The Leaders Readying the Youth for the Future
“Teaching has changed,” says Principal Ndlovhu. “It is no longer like in the olden days when we were at school. Now, you need to be an agent of change.”
At the primary school in North West, affectionately named after Mr Patrice Motsepe’s grandfather, Principal Ndlovhu is responsible for 23 educators and 800 learners.
Principal Ndlovhu has had a passion for teaching since he was a child. Growing up as a paster’s son, he was raised with the values of respect, service, and kindness, which he believes has set him up to support the learners he works with.
“Teaching will make you love others and humble yourself,” he says. “You learn to respect all people and have an attentive ear. You understand everyone from his or her own perspective.”
Principal Nare enjoys listening to learners and guiding them along their path. “If the learners have stories to tell, they tell me, and I help them to work together and solve their problems. Learners are able to think critically because they have access to information,” he says.
With increased access to information, education has had to adapt to the Fourth Industrial Revolution. “We need to change to the Fourth Industrial Revolution and make sure it doesn’t challenge us.”
Following a R320 000 donation from the Motsepe Foundation, Principal Ndlovhu has introduced a fully equipped media centre to his learners and teachers, making it one of the first primary schools in the area to initiate ICT learning.
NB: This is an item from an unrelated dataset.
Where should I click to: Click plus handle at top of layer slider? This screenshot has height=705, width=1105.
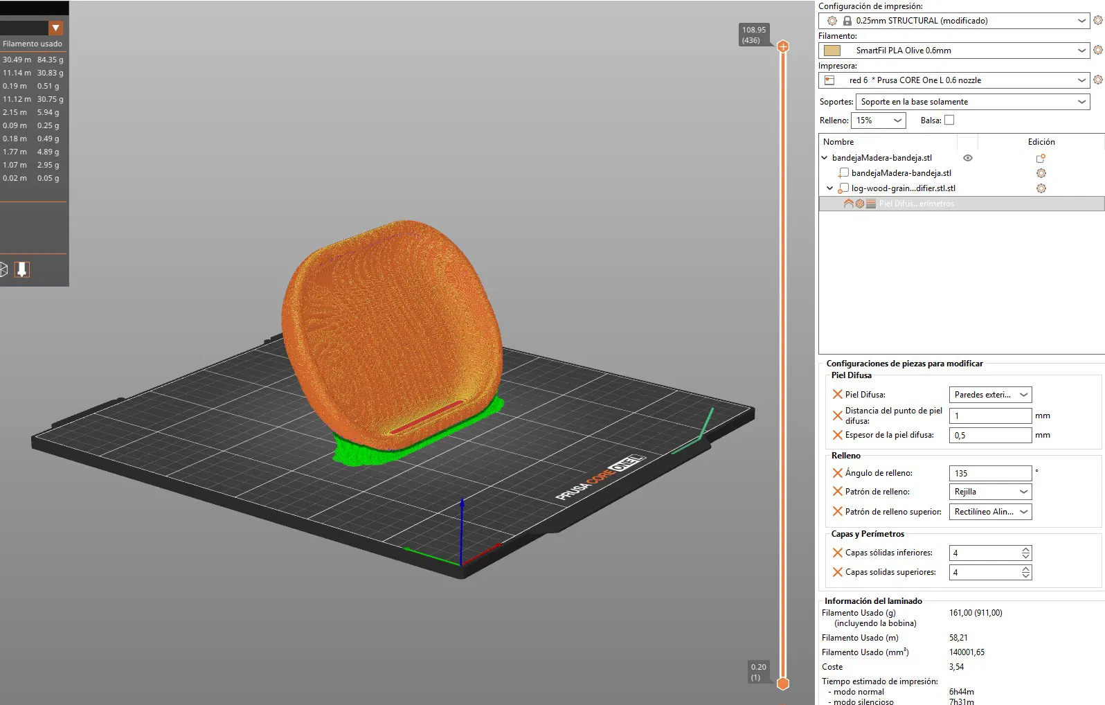(x=783, y=46)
From grade R to grade 7, learners are being prepared for a digital future and teachers are incorporating technology across disciplines, including language and mathematics.
The approach Mr Ndlovhu takes to education is to involve the community. “We need to work very hard to make sure that the community understands the role of the school in the lives of the learners.” He is dedicated to ensuring that parents participate in the education of their children, and he recognises that learners, particularly at primary school, are dependent on parents and teachers for their success and academic achievement.
“Learning without playing will make learners dumb,” he says.
Nelson Mandela famously referenced education as “the most powerful weapon which you can use to change the world”. Principal Ndlovhu has spent his years as an educator living by this philosophy and guiding others towards its value. “Once you have the right weapon, you can work in education. The weapon is to understand and care. Learners should be treated with care because we are dealing with a holistic individual,” he says.
Work at the rural high school in Limpopo is challenging, particularly because of budget constraints. Principal Nare runs the school, hosting 935 learners from relatively poor backgrounds, some of whom come from child-headed households. With 26 teachers and an annual R700 000 budget, he purchases all school supplies, including white boards and textbooks, travel for teachers to workshops, and maintains the school facilities, which includes providing a salary to the gardener and guards.
Since the R350 000 donation from the Motsepe Foundation, the school identified an infrastructure project that would reduce costs while also enhancing the quality of education. The decision to install solar panels and purchase an invertor was strategic. “We are not one hundred percent off the grid, but we can take advantage of the climate in the town,” he says.
“Generators are noisy and disrupt classes. And solar power has minimised our statement of electricity.”
Despite the budgetary restrictions, Principal Nare gives credit to his teachers. “Grade twelve educators have suggested coming in on Saturday and Sunday to push the learners. I am blessed to have staff who are willing to work without being remunerated or receive a stipend.”
After achieving an 82.5% matric pass rate in 2022, the school has set a target of 90% for the class of 2023. “With the targets, you need resources to do that. We need paper and Wi-Fi for learners who do not have it at home. We also download materials to improve teaching.”
Principal Nare had wanted to become a doctor but faced his own financial difficulties along the way. “I had to work as a petrol attendant, at a shop, and in the home of the shop owner until I gathered the money to go to a college. I also became a private teacher, and I was not paid for the first six months”.
When he finally was able to go to college, he achieved first position in the first term. “The principal of the college took us to a restaurant. It was my first time in a hotel eating with a fork and knife. I learned that those who he had dinner with did not have to pay tuition.”
His dedication and perseverance earned him a scholarship, and while he wasn’t able to go to medical school, he worked his way to become head of department for natural sciences, deputy principal and now principal. “Your future is not determined by your background or financial circumstances,” he says.
“We need to find a way to show that education is important. If they pass with low grades, they will roam around, and others will not be encouraged to go to school. The learners in lower grades need to see that if they study hard, there are opportunities for them. People are waiting for them and will give them assistance.”
From experience, Principal Nare overcomes challenges with resilience and the support of others. “This year, we are leaning over a giant tree. The baobab tree is the Motsepe Foundation.”